Hello, and welcome to this Wednesday’s edition of the Insider Tech newsletter, where we break down the biggest news in tech.
This week: 449 pages of scary bedtime reading for Zuck, Bezos, Sundar and Tim Cook
At approximately 4 p.m. Pacific Time on Tuesday, the US House of Representatives antitrust subcommittee dropped a 449-page depth charge on the tech industry. The report was not unexpected — it’s the product of a 16-month investigation and a public hearing with all the CEOs in July — but its release instantly was still a bombshell in the world of tech.
Referring to Google, Amazon, Apple, and Facebook as “the kinds of monopolies we last saw in the era of oil barons and railroad tycoons,” the legislators declared a “clear and compelling need” for immediate antitrust enforcement to restore competition.
Tech’s Big Four, as you would expect, came out swinging against the Congressional report.
The big question now is are any of the companies at immediate risk of being split up?
The report doesn’t explicitly call for specific companies or businesses to be broken up, but it doesn’t require too much imagination to see where the targets are among the reports’ recommended remedies, such as:
“Structural separations and prohibitions of certain dominant platforms from operating in adjacent lines of business.”
- The word “adjacent” can mean a lot of things, and Big Tech companies offer plenty of examples of different types of adjacent lines of business. Consider Google and Apple parlaying their dominance of mobile software into mapping apps, or Amazon using consumer shopping data from gleaned through its online market to identify types of clothing and other products to produce with its own private label brands.
“Prohibiting dominant platforms from engaging in self-preferencing.”
- Think of the longstanding claims that Google’s search engine gives preferential treatment to its own reviews and products over those of rivals, or the ongoing app store fees battle between Apple and Fortnite maker Epic Games.
With an election less than a month away, Tuesday’s antitrust report isn’t likely to result in any immediate action from Congress. And as many have noted, the Democrats and Republicans have very different ideas about what needs to be fixed in tech. But as tech companies face increasing pushback from the public and from regulators in the US and overseas, the House report is a detailed blueprint for reducing the power and reach of tech’s four giants — and it’s likely to be widely read in the coming years.

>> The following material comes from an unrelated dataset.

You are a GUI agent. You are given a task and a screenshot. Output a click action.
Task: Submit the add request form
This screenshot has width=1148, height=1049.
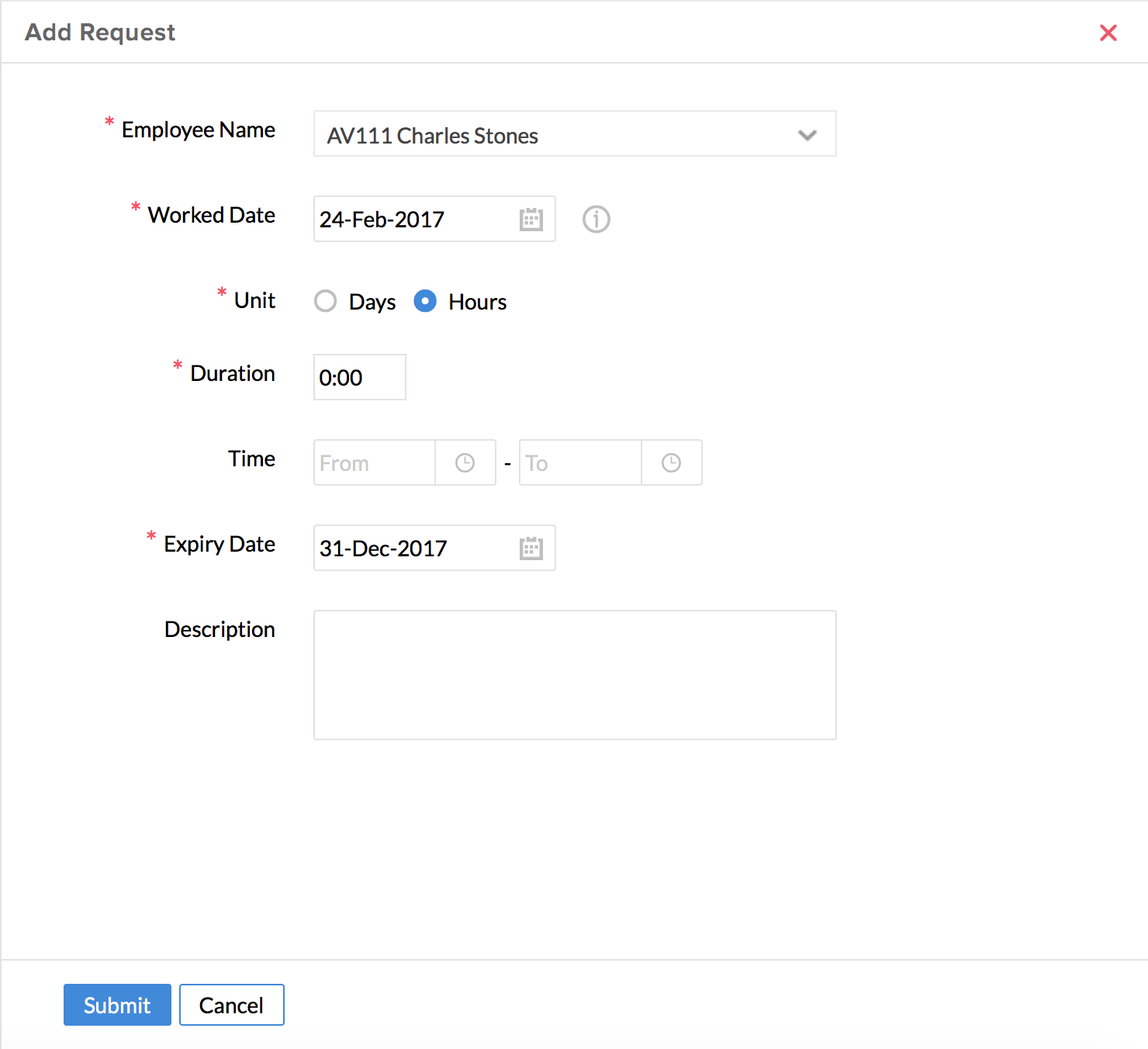click(117, 1005)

Police blotter, tech edition
John McAfee, the founder of the software cybersecurity company of the same name, was arrested in Spain this week on tax evasion charges. The arrest is the latest chapter in the tech entrepreneur’s bizarre life story which has included fleeing Belize after being named a “person of interest” in the still-unsolved murder of his neighbor, getting detained in the Dominican Republic for carrying weapons on his yacht, and a brief, unsuccessful campaign to become the Libertarian party’s presidential candidate in the 2016 US elections.

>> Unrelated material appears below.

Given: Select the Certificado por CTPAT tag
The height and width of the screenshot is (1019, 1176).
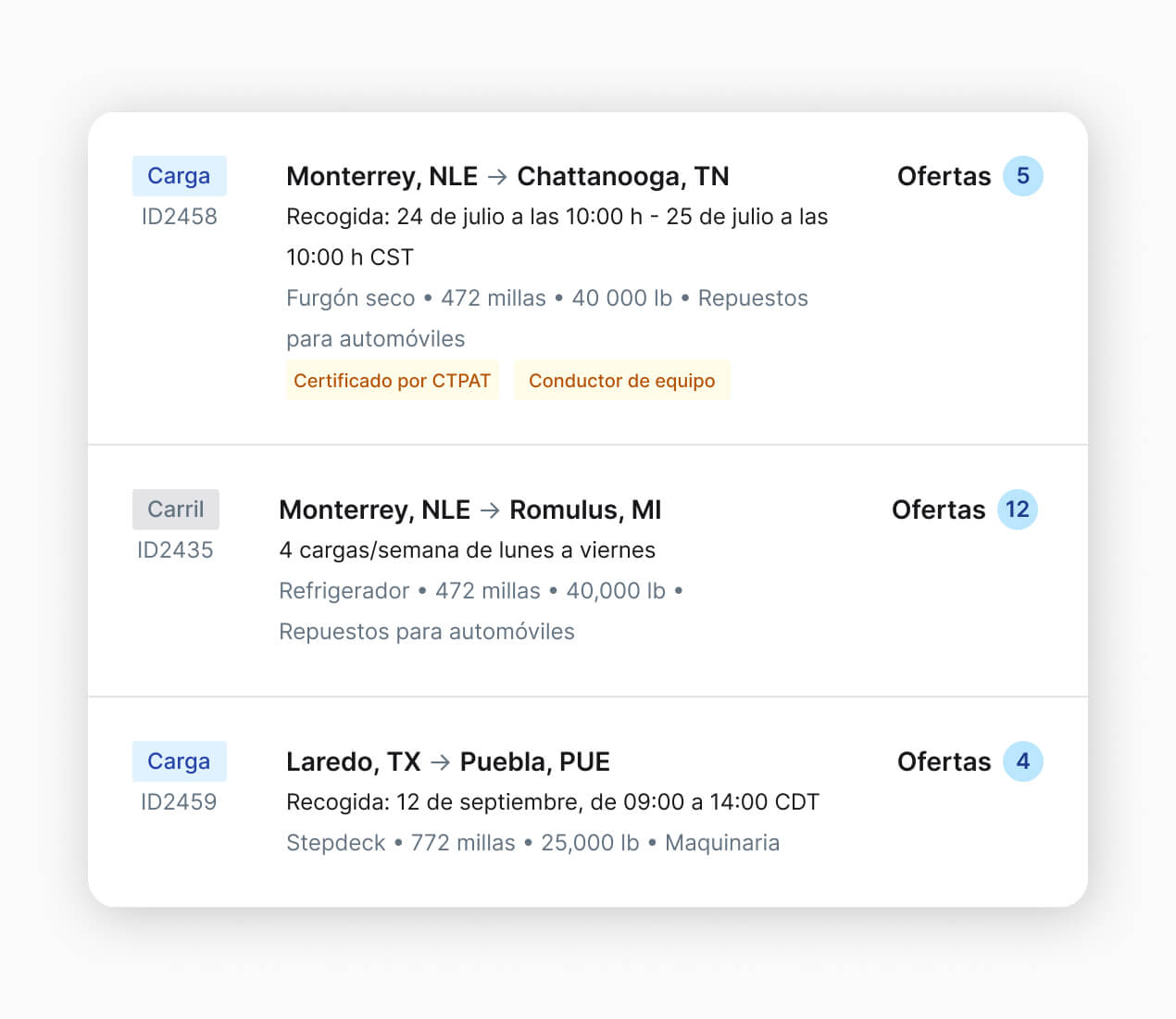Looking at the screenshot, I should (393, 380).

- Note that McAfee the person has not been involved with McAfee the company for decades. But the timing of his indictment couldn’t be worse for McAfee Corp, which just filed the paperwork for an IPO. The company’s S-1 filed on September 28 makes no mention of its founder. But don’t be surprised if you see an updated version of the S-1 with an entertaining “Risk Factor” explicitly disavowing any connection to the company’s eccentric namesake.
A former Amazon employee was arrested and charged with fraud involving nearly $100,000 in “false refunds.” According to the criminal complaint, Vu Anh Nguyen, who worked as an Amazon selling-support associate in Tempe, Arizona, used fake buyer accounts to purchase expensive electronics and then issued refunds which he funneled to himself and his associates.

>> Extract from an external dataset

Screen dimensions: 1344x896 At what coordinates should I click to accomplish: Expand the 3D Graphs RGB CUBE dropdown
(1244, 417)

- That’s a different case, by the way, than the recent indictment of six people, including two former Amazon employees, on allegations of bribery.
- It’s also separate from the former Amazon manager charged last month by the SEC with insider trading that allegedly netted the defendant and her family $1.4 million.
Snapshot: Slack’s new work-from-home sneaker
As we embrace the new work-from-home lifestyle, we need to adjust our wardrobe. So it’s fitting that Slack, the workplace collaboration tool, has stepped forward with a special sneaker for the days of lockdowns.
The limited-edition “Generation Zerøgrand” shoe is a collab between Cole Haan and Slack, inspired by “the pandemic-related rise of remote working.” The $120 sneakers, which feature the Slack logo and are available in Slack’s four signature colors, were apparently designed entirely through communications conducted over Slack.
I’m not quite sure what makes an ideal shoe for the rigors of working-from-home (personally, I haven’t worn any kind of footwear since March), but there’s no doubt that Slack just raised the stakes in the competition between tech collaboration software firms. Let’s see what kind of cool kicks Asana, Microsoft Teams, or Zoom hit back with.
“You put the soapbox someplace — in a safe space — where you can go and you can talk and people who want to listen will listen, and people who need to work can work, and people who don’t want to listen don’t have to be forced to listen.”
— Tech investor Chamath Palihapitiya discussing his decidedly low-tech idea of creating designated “free-speech zones” in the office using actual soapboxes. The soapbox suggestion comes amid a firestorm over Coinbase’s decision to forbid political conversations among its employees at the workplace.